問題の詳細. 以下のエントリをすべて、一字も変えずにそのまま書き写してください。画像は含めないでください。

テキストと要素指示のエントリ
========================
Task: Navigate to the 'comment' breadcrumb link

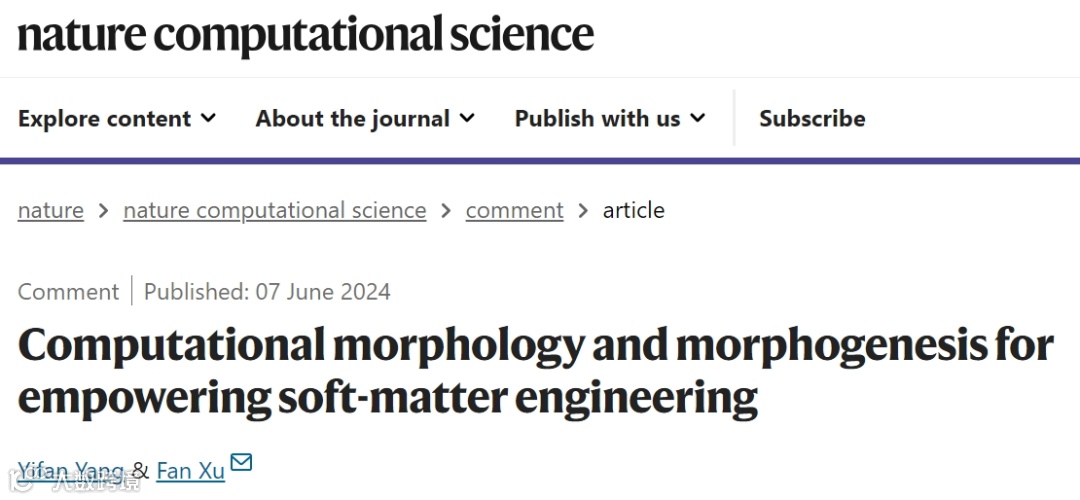Action: click(x=514, y=210)
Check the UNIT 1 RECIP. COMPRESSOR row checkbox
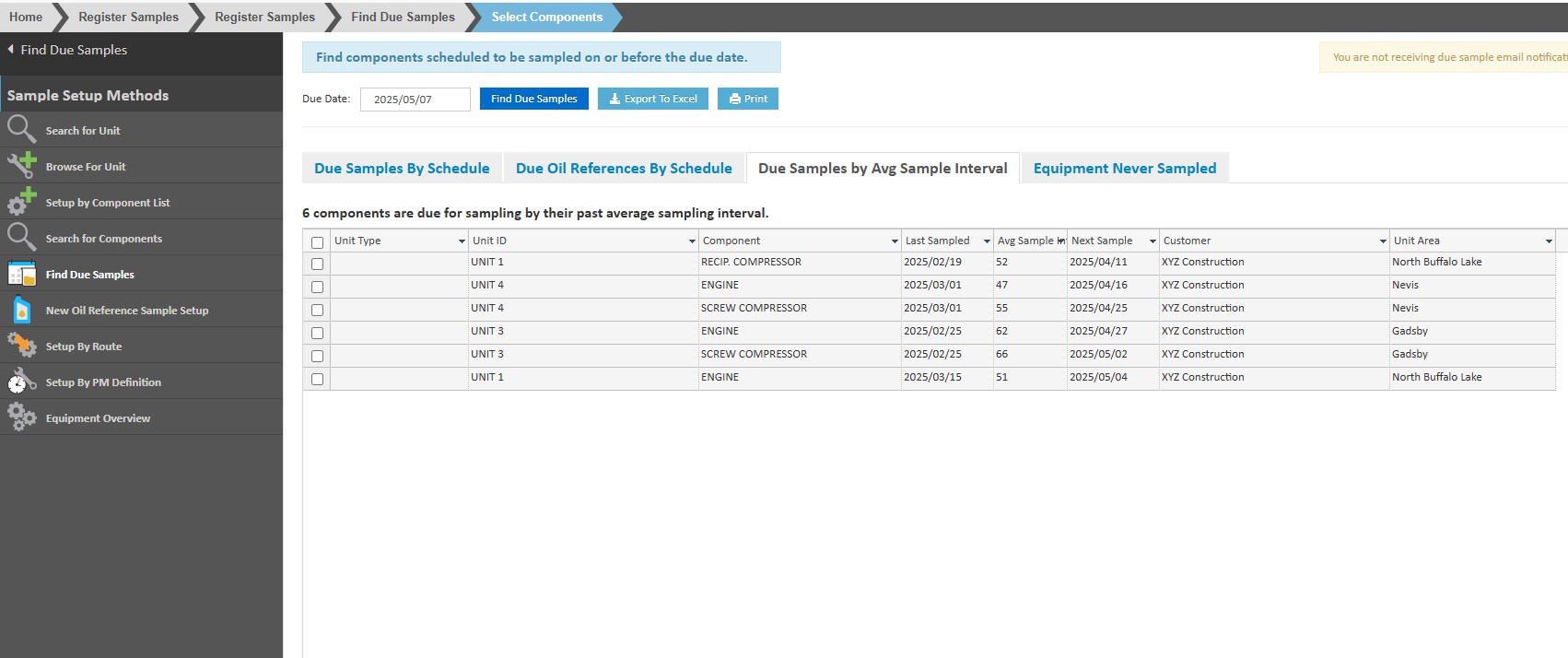The width and height of the screenshot is (1568, 658). point(318,264)
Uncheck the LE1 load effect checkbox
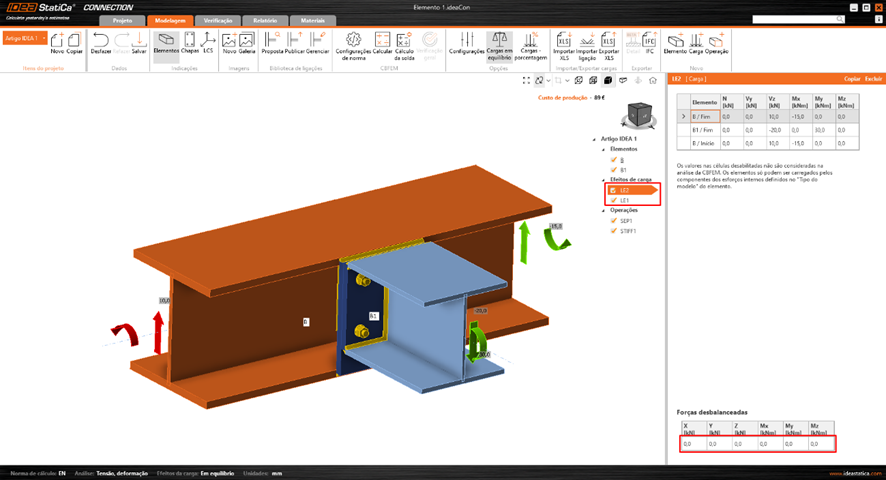Image resolution: width=886 pixels, height=480 pixels. coord(613,201)
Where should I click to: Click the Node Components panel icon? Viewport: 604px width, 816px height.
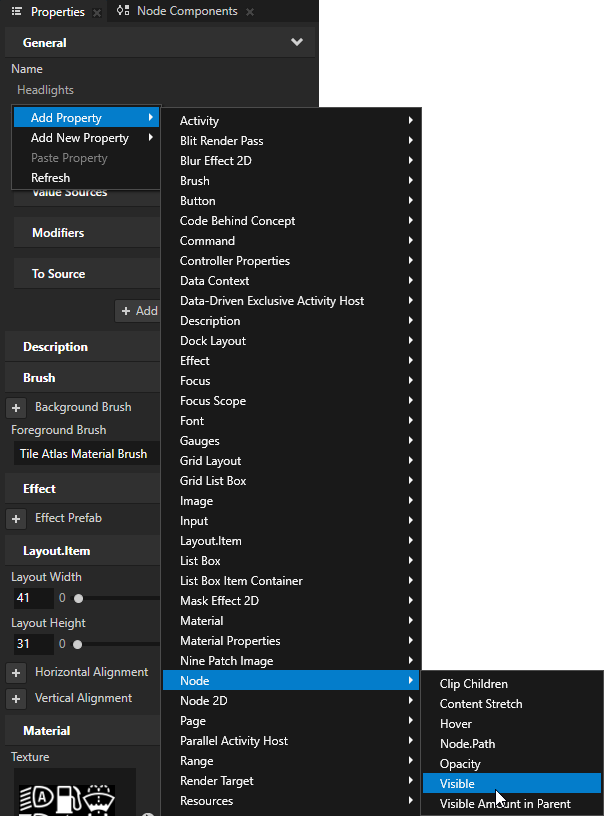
========================
本演習の出力.
Task: Navigate to the 'comment' breadcrumb link

Action: click(x=514, y=210)
Check the UNIT 1 RECIP. COMPRESSOR row checkbox
The width and height of the screenshot is (1568, 658). point(318,264)
Uncheck the LE1 load effect checkbox
Image resolution: width=886 pixels, height=480 pixels. coord(613,201)
Where should I click to: Click the Node Components panel icon? Viewport: 604px width, 816px height.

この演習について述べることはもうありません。